The Mankato Free Press
---- — The U.S. Supreme Court ruled last week that a section — again, a section — of the 1965 Voting Rights Act was unconstitutional. That section required just nine states and parts of seven others to get preclearance from the federal government before changing their voting laws.
What still remains law is the Voting Rights Act itself which prohibits discriminatory voting practices. Both private parties and the Justice Department can challenge any practices in court.
Without question the United States has had a difficult history with racial discrimination taking it nearly 100 years from the Emancipation Proclamation to the Voting Rights Act to right a long-standing wrong.
But the section of the law — Section 4 — that was struck down, the court ruled, can no longer be justified constitutionally. This section was based on factual findings that were woefully out of date using statistics from 1972 and earlier years to determine which states or jurisdictions were discriminating and requiring such pre-clearance. As if those southern states and jurisdictions are the only ones in the country that could be discriminatory.
Even though, as pointed out by the chief justice in oral argument, the state with the largest gap between white and black voter turnout is Massachusetts.
As was pointed out in the ruling, Congress has the power to replace Section 4 and bring the preclearance data up to date rather than continue to single out specific states and jurisdiction mostly in the South.
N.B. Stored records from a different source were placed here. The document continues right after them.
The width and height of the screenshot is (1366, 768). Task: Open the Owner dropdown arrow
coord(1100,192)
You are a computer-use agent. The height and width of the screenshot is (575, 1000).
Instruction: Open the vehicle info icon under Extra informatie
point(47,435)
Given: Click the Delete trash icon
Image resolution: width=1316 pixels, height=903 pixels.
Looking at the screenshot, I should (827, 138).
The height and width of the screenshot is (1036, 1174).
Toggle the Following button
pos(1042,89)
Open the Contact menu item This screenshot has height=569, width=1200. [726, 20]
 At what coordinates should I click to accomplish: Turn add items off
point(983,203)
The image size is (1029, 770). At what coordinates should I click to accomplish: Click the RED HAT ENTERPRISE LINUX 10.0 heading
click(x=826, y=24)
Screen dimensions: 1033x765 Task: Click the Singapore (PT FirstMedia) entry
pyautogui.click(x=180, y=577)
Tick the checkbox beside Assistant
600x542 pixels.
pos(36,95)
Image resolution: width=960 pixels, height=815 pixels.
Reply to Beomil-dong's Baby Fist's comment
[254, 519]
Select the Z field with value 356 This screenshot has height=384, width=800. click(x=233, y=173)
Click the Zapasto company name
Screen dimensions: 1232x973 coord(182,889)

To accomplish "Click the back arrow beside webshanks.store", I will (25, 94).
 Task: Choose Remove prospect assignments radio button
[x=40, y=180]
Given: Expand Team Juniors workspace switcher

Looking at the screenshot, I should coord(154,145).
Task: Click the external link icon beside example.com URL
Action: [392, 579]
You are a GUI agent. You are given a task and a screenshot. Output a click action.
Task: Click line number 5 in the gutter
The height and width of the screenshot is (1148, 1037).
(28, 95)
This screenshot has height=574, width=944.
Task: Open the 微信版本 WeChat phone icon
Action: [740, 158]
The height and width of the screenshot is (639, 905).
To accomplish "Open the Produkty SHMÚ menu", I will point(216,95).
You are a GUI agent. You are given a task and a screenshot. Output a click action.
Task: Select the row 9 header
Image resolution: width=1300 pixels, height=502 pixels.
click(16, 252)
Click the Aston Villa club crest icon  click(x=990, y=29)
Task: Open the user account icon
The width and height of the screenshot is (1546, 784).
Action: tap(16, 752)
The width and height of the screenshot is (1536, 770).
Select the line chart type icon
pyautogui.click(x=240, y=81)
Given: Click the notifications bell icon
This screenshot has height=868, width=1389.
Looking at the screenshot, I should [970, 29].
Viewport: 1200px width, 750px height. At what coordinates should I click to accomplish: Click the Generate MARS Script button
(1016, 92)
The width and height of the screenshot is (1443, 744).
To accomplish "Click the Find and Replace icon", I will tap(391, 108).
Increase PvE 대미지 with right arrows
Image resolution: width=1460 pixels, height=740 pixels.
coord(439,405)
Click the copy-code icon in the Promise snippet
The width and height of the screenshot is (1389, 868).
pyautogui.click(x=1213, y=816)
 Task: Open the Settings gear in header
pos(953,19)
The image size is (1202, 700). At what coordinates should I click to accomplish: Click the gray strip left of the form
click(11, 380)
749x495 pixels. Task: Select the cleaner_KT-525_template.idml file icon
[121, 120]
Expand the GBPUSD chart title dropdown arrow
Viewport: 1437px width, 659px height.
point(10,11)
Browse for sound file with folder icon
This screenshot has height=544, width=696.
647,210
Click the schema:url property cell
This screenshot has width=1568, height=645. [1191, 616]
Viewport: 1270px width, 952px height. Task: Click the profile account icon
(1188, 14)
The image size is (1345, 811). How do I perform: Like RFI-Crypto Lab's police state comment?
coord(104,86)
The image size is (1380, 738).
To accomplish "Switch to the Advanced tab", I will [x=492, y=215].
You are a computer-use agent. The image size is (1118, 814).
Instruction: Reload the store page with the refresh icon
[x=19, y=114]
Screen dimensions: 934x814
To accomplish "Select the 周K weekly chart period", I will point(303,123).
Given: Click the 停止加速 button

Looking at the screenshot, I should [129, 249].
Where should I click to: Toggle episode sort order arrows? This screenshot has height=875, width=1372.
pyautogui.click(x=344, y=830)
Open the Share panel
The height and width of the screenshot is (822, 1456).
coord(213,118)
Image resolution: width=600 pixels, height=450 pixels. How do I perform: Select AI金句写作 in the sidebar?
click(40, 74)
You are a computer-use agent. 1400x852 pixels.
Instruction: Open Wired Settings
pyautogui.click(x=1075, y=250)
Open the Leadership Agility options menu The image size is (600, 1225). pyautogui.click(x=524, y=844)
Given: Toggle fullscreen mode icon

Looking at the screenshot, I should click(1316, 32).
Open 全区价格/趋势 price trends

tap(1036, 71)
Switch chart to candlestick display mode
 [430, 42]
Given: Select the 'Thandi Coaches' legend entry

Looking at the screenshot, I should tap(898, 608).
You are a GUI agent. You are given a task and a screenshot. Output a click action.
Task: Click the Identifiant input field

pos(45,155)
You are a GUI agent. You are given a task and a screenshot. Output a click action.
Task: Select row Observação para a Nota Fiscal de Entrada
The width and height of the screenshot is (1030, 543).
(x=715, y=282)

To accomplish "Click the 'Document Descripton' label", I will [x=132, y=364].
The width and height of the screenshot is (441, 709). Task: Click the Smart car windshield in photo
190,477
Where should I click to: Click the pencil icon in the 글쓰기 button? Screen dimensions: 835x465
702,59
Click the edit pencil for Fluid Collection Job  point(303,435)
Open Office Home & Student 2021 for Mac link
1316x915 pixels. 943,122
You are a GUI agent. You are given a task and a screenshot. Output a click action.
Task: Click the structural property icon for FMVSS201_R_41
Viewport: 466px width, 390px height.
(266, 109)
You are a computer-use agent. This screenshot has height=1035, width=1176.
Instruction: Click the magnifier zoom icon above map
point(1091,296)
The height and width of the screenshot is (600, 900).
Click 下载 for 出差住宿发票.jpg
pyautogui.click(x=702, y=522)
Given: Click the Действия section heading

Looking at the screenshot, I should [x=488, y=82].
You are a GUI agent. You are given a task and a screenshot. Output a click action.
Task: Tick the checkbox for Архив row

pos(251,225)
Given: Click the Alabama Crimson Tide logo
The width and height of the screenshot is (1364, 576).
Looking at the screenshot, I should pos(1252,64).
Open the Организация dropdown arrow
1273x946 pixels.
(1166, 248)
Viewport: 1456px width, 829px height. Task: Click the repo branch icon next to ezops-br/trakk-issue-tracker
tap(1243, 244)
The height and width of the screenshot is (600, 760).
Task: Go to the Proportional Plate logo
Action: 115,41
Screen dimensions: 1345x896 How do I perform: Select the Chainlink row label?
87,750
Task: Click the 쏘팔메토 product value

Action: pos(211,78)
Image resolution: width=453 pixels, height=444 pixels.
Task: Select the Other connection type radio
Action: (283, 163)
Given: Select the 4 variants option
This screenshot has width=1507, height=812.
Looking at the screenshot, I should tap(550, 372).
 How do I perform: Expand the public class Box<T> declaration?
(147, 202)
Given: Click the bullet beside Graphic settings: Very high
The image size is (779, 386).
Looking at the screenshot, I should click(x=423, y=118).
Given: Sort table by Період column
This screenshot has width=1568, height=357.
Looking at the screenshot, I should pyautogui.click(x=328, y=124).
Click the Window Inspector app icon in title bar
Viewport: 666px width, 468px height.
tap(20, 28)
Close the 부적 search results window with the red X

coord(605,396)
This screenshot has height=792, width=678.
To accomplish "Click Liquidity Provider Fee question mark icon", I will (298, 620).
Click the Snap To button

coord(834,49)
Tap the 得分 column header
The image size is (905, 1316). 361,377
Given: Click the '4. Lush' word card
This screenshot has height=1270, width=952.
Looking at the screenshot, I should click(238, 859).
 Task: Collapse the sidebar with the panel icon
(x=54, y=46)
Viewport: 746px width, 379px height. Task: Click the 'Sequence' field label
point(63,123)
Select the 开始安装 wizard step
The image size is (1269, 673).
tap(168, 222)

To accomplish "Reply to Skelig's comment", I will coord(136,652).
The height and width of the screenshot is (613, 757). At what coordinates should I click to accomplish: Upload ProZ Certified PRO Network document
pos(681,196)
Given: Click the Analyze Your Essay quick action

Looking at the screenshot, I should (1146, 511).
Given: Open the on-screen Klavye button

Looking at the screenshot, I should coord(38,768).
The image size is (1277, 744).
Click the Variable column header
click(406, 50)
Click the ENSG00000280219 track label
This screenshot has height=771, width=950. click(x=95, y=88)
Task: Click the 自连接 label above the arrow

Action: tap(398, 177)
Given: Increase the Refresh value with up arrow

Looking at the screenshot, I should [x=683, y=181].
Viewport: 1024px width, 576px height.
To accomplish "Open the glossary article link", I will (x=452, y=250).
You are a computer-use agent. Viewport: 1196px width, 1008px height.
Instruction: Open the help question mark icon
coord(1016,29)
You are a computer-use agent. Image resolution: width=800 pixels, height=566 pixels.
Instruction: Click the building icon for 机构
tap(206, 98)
House Majority Leader Eric Cantor has reportedly expressed interest in rewriting this section which we doubt will be undertaken because some areas will have to face an unpleasant truth — racism can still exist everywhere. And it was easier to continue to punish the South rather than accept responsibility for you own actions.
The civil rights community is roiling from the ruling claiming the Voting Rights Act has been gutted. We expect there to be pressure on Congress and rightfully so. As pointed out by Abigail Thernstrom, vice-chairwoman of the U.S. Commission on Civil Rights, Congress could restore federal powers to review ALL proposed changes in election procedures with the burden of proving an absence of discrimination in that district. It could use that data from the 2012 elections.
But in doing so, we would learn that no state had a total voter turnout rate under 50 percent for whites or minorities — a figure used in the old formula.
Civil Rights advocates have long wanted states like Ohio to be subject to preclearance and a rewriting would get them that wish.
But this was never about statistics. The wounds from the horrors civil rights activities suffered during the mid-1960s were very real and seared into the memories of many in this country. Even Justice Stephen Breyer noted that the “disease is still there” and no amount of factual data will convince many that race relations have improved.
And while it has done well, it was unfairly targeting the South as though it was the only location in our country that was prejudiced. Congress has the charge to amend Section 4 and make it truly a Voting Rights Act for the nation that holds all states accountable and not just a select few.